**Task requirements**.
Write out the records below from the line with "Given: Switch to the Animation tab" up to and including the line with "Looking at the screenshot, I should tap(348, 112).", swapping "Animation" for "Transitions" and changing nothing else. Leave the pictures out.

**Record excerpts**.
- - - - - - -

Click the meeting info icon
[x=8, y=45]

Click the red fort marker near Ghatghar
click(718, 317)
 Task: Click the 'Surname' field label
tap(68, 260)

- - - - - - -

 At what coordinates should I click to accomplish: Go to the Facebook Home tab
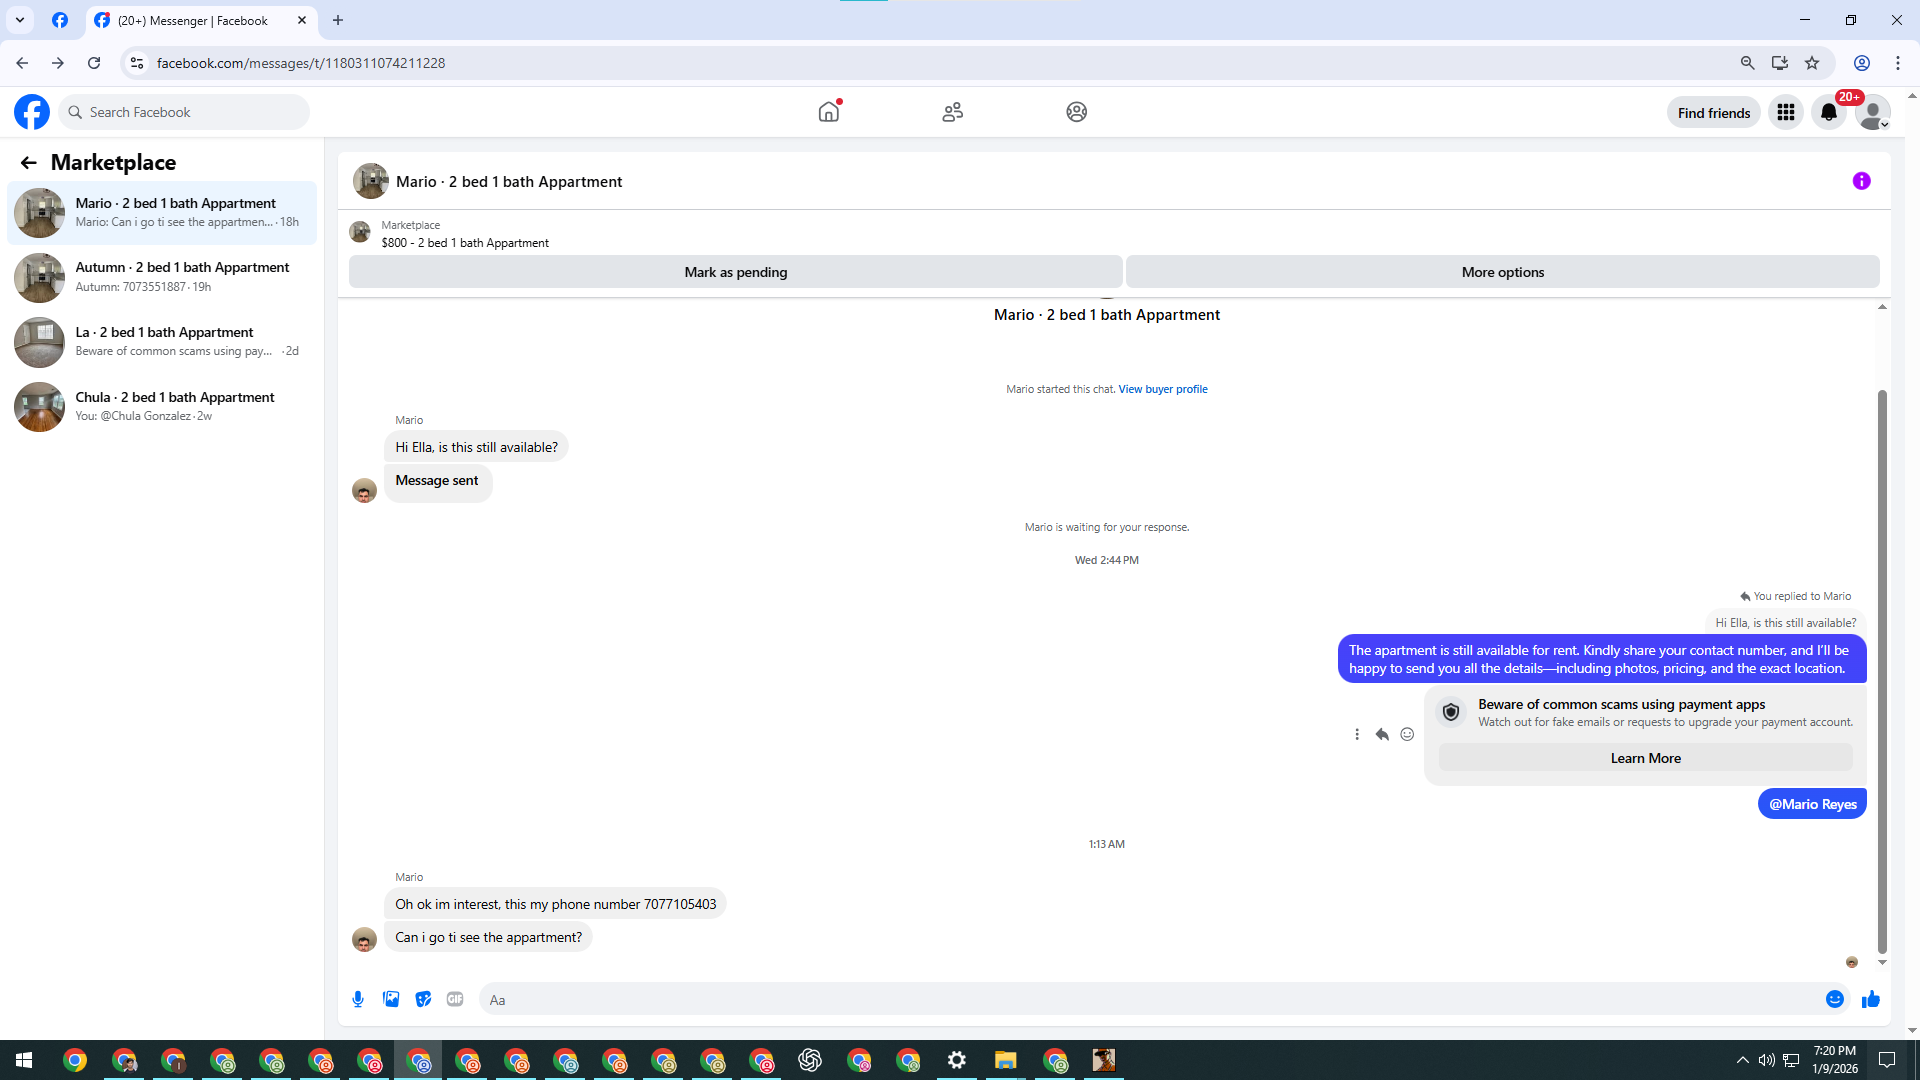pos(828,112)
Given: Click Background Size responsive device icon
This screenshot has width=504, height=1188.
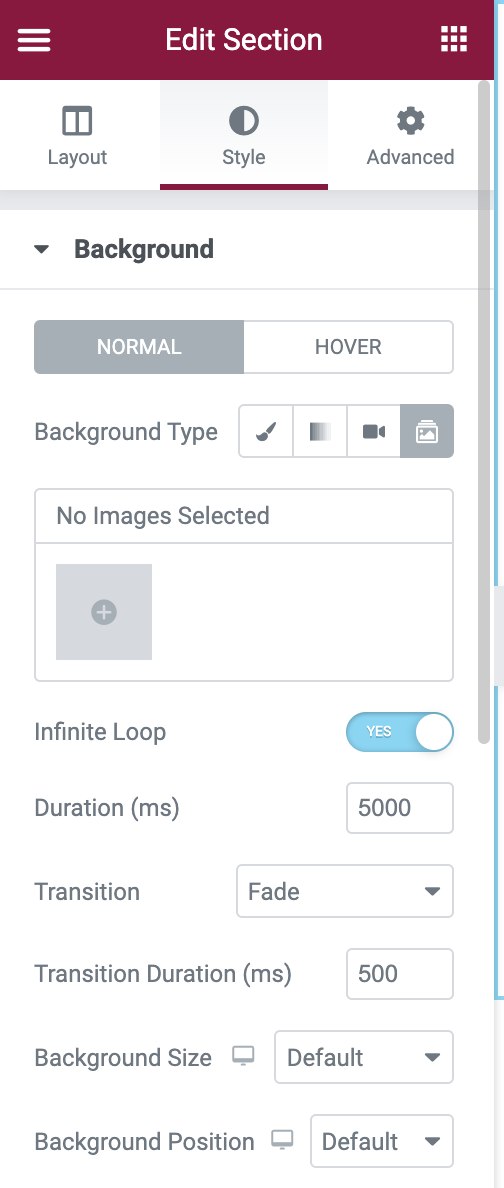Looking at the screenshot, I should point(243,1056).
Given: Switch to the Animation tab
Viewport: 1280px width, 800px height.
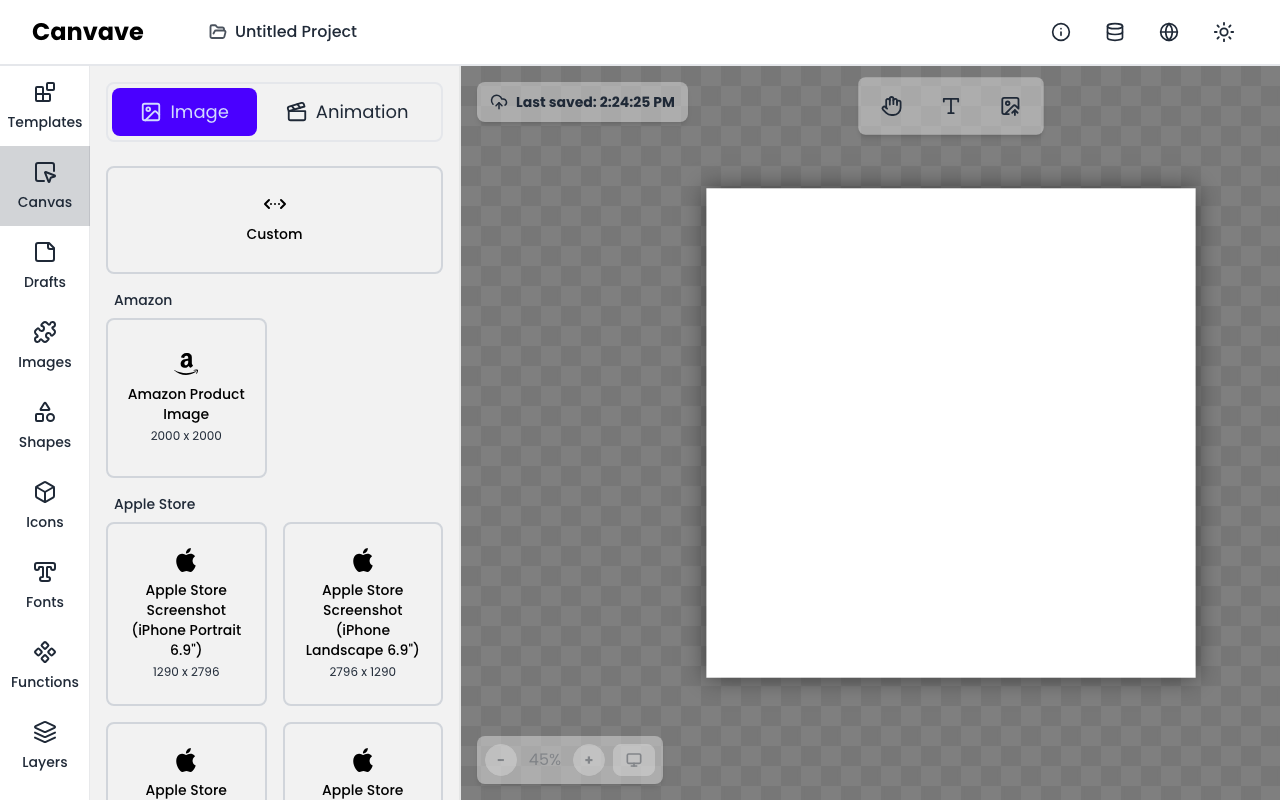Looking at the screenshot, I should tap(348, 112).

- - - - - - -

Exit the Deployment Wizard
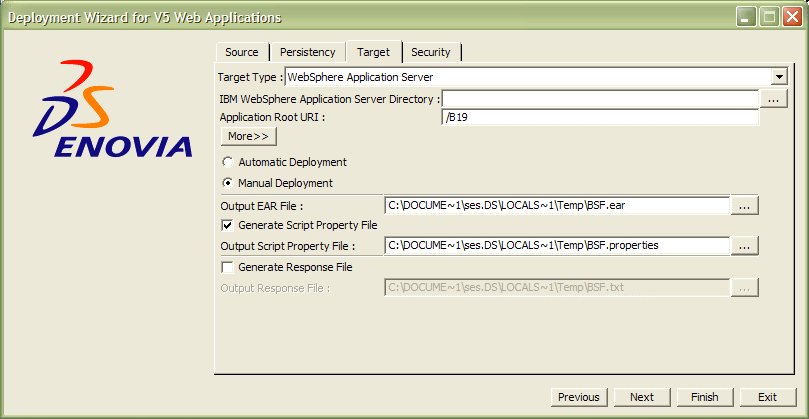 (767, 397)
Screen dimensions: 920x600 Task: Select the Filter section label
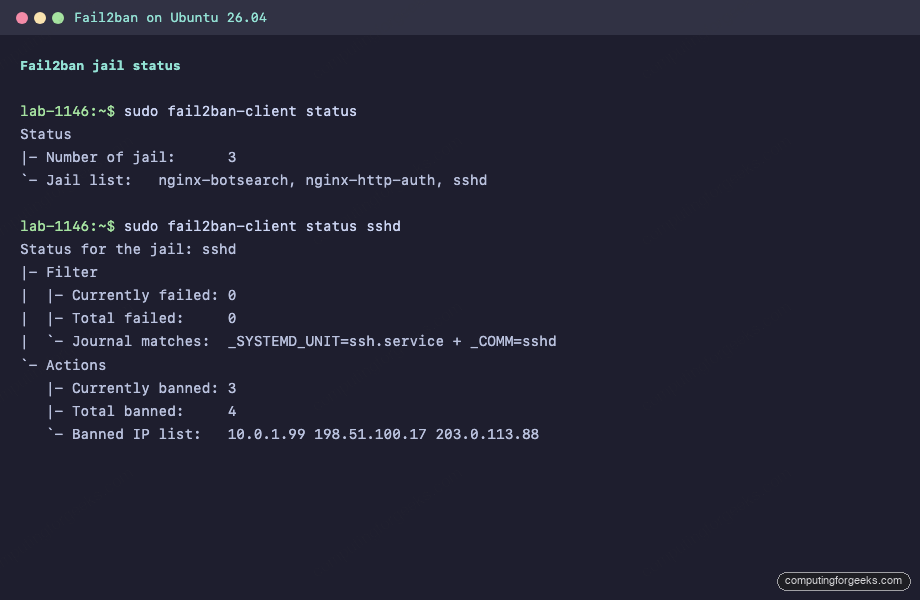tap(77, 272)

- - - - - - -

**Expected answer**.
Given: Switch to the Transitions tab
Viewport: 1280px width, 800px height.
Looking at the screenshot, I should tap(348, 112).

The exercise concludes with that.